## DATASET ENTRIES
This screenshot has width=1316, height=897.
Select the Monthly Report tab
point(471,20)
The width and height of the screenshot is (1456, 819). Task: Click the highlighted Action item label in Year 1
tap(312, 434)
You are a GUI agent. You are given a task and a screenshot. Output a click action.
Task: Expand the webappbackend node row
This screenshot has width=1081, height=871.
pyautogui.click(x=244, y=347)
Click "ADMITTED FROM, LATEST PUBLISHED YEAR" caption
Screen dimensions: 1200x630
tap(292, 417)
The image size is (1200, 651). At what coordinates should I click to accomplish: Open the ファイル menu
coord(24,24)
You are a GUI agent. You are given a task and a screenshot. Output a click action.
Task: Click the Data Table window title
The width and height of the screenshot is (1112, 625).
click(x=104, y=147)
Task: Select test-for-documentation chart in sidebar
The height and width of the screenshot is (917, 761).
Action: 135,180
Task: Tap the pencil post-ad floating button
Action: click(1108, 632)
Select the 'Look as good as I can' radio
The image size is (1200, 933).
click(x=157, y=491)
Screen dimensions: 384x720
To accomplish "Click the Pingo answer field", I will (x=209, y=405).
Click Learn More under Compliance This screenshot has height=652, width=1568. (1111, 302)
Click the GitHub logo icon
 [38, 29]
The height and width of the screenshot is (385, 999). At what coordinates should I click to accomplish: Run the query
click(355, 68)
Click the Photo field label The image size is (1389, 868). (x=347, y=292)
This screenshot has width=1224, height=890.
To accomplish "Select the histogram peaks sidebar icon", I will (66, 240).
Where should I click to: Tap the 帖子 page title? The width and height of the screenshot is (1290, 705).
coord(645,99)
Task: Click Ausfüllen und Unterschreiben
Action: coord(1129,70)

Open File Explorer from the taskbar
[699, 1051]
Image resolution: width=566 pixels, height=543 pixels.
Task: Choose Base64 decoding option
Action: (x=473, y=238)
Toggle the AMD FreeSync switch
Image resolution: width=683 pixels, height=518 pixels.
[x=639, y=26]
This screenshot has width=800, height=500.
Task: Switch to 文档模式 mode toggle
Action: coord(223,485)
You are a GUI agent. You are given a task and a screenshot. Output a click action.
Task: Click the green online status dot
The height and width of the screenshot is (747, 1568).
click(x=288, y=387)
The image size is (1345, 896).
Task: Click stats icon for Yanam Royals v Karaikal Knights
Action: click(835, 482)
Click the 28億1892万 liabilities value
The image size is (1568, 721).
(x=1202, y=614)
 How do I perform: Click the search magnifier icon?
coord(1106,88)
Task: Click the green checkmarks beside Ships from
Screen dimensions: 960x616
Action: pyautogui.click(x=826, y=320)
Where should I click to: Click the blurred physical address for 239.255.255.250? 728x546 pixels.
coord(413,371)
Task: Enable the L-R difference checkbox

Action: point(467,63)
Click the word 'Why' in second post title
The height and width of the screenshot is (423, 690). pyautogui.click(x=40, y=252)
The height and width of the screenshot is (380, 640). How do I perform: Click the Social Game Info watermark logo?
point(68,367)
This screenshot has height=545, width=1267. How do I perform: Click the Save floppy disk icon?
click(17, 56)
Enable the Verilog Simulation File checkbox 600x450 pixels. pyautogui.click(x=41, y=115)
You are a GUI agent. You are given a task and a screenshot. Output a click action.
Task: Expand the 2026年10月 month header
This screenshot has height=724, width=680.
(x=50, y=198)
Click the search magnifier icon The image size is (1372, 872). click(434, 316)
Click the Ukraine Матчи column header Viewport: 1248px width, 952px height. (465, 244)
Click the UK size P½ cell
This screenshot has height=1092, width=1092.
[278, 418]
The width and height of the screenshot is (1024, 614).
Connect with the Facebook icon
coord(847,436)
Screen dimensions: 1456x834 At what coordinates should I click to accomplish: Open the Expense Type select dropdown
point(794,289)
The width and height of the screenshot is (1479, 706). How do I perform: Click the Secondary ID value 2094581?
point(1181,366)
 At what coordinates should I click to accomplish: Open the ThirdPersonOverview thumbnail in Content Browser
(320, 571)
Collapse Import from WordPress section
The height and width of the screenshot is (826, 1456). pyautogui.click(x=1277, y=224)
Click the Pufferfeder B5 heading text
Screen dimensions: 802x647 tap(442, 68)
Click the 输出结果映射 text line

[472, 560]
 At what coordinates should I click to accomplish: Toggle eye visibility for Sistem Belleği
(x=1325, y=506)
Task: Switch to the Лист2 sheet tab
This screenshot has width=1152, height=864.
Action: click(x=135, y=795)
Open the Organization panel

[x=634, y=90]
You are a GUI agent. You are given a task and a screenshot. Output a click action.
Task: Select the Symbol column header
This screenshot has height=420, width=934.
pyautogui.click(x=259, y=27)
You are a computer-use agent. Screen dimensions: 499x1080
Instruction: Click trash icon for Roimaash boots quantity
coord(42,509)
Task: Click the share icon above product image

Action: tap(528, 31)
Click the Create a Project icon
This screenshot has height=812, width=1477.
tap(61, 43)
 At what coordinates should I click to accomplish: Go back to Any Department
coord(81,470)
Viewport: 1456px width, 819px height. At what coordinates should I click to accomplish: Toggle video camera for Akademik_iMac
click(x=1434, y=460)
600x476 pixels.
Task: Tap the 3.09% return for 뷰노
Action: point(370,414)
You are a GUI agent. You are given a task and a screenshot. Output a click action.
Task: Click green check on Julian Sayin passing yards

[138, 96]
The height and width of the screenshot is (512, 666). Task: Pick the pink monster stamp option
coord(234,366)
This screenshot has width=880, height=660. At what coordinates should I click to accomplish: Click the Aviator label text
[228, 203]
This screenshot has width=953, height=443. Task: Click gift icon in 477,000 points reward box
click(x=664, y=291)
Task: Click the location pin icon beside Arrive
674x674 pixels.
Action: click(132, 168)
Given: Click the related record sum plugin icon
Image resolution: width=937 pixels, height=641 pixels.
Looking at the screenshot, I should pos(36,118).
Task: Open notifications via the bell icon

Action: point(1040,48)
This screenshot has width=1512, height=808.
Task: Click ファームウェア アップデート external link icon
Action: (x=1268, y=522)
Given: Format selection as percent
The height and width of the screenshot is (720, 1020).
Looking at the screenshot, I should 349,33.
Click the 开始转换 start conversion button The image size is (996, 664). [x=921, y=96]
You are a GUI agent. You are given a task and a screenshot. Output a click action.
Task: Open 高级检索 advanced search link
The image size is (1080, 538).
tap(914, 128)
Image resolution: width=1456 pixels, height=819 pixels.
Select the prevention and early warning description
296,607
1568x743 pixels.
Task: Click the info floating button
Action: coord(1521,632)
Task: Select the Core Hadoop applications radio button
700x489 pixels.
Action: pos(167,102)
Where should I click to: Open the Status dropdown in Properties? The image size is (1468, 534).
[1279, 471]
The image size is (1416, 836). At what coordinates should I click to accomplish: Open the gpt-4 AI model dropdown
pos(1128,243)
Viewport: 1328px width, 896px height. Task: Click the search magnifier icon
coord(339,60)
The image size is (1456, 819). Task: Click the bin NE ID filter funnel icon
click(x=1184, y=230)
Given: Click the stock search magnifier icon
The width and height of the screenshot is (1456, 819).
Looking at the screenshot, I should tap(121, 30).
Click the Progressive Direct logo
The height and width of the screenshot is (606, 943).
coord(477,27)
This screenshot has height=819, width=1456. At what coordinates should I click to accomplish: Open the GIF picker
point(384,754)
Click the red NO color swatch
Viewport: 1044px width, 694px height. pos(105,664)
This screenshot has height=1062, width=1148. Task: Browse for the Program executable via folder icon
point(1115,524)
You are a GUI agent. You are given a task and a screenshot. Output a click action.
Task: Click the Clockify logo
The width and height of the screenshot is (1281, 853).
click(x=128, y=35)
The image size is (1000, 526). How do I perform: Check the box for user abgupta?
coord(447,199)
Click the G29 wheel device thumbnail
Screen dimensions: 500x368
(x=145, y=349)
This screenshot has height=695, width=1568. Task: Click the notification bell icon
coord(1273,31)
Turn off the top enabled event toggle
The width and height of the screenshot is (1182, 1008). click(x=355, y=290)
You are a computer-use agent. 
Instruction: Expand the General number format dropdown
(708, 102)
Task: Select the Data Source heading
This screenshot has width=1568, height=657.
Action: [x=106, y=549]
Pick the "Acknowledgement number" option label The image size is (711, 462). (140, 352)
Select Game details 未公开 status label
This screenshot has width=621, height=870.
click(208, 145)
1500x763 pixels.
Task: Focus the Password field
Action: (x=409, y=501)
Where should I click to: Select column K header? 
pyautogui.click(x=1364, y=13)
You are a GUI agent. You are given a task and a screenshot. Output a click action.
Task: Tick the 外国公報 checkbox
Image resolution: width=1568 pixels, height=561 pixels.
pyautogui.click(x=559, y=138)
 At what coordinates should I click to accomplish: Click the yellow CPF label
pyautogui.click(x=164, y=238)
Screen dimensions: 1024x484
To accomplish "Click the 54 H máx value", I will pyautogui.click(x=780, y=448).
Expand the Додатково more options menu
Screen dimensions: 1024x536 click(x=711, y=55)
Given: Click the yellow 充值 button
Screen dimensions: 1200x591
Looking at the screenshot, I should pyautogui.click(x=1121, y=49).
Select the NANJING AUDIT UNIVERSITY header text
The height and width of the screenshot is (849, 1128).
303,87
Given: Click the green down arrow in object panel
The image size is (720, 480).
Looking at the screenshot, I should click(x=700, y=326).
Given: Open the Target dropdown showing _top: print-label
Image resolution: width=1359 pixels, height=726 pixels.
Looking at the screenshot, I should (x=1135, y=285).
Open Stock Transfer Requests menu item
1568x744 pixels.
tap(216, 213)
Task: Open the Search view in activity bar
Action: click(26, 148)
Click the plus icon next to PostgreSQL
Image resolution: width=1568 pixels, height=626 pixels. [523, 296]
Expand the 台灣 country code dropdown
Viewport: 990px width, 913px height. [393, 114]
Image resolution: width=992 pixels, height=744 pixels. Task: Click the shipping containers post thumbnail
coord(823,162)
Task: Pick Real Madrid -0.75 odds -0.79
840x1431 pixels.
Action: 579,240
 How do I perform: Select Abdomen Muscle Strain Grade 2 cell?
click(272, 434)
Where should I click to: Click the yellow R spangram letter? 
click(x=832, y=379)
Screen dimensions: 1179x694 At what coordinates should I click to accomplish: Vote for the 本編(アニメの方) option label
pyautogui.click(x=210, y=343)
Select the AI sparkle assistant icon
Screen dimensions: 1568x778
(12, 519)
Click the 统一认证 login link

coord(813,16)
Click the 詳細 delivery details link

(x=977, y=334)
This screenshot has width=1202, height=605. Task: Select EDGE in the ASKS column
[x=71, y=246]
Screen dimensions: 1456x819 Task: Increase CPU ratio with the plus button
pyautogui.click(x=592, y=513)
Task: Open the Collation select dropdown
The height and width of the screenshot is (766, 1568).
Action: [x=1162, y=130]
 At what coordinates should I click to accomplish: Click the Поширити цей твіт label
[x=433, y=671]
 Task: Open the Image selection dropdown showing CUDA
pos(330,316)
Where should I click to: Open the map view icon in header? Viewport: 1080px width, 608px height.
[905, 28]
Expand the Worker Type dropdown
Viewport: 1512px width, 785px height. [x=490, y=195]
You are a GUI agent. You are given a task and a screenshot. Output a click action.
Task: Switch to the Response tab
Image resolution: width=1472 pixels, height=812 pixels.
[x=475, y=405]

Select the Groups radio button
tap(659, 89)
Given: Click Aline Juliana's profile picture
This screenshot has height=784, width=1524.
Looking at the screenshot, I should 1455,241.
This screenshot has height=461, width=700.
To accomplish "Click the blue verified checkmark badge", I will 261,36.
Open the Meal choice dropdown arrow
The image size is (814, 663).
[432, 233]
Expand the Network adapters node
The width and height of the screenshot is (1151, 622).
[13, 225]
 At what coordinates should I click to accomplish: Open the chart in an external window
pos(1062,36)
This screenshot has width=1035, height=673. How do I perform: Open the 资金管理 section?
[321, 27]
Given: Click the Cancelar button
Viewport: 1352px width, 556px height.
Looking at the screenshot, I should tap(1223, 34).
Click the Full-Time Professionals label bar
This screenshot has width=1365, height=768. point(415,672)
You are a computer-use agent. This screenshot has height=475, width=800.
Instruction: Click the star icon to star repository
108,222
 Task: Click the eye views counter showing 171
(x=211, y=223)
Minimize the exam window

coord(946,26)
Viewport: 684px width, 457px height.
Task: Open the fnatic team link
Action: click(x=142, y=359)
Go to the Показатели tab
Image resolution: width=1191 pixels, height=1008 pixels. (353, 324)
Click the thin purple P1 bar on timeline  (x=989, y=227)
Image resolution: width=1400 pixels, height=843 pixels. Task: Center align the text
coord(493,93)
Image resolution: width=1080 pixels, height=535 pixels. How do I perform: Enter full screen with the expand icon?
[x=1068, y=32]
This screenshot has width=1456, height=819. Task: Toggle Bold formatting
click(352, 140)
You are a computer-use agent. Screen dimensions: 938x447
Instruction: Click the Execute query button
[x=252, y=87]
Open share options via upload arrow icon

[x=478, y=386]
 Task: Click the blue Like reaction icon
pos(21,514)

## DIRECTION
In the material, switch "header" to "title" in the lines from the one containing "Enable the Verilog" through the one containing "Action: point(370,414)", inclusive. Give back only those lines, with everything else unchanged.

## EXERCISE RESPONSE
Enable the Verilog Simulation File checkbox 600x450 pixels. pyautogui.click(x=41, y=115)
You are a GUI agent. You are given a task and a screenshot. Output a click action.
Task: Expand the 2026年10月 month title
This screenshot has height=724, width=680.
(x=50, y=198)
Click the search magnifier icon The image size is (1372, 872). click(434, 316)
Click the Ukraine Матчи column title Viewport: 1248px width, 952px height. (465, 244)
Click the UK size P½ cell
This screenshot has height=1092, width=1092.
[278, 418]
The width and height of the screenshot is (1024, 614).
Connect with the Facebook icon
coord(847,436)
Screen dimensions: 1456x834 At what coordinates should I click to accomplish: Open the Expense Type select dropdown
point(794,289)
The width and height of the screenshot is (1479, 706). How do I perform: Click the Secondary ID value 2094581?
point(1181,366)
 At what coordinates should I click to accomplish: Open the ThirdPersonOverview thumbnail in Content Browser
(320, 571)
Collapse Import from WordPress section
The height and width of the screenshot is (826, 1456). pyautogui.click(x=1277, y=224)
Click the Pufferfeder B5 heading text
Screen dimensions: 802x647 tap(442, 68)
Click the 输出结果映射 text line

[472, 560]
 At what coordinates should I click to accomplish: Toggle eye visibility for Sistem Belleği
(x=1325, y=506)
Task: Switch to the Лист2 sheet tab
This screenshot has width=1152, height=864.
Action: click(x=135, y=795)
Open the Organization panel

[x=634, y=90]
You are a GUI agent. You are given a task and a screenshot. Output a click action.
Task: Select the Symbol column title
This screenshot has height=420, width=934.
pyautogui.click(x=259, y=27)
You are a computer-use agent. Screen dimensions: 499x1080
Instruction: Click trash icon for Roimaash boots quantity
coord(42,509)
Task: Click the share icon above product image

Action: tap(528, 31)
Click the Create a Project icon
This screenshot has height=812, width=1477.
tap(61, 43)
 At what coordinates should I click to accomplish: Go back to Any Department
coord(81,470)
Viewport: 1456px width, 819px height. At what coordinates should I click to accomplish: Toggle video camera for Akademik_iMac
click(x=1434, y=460)
600x476 pixels.
Task: Tap the 3.09% return for 뷰노
Action: point(370,414)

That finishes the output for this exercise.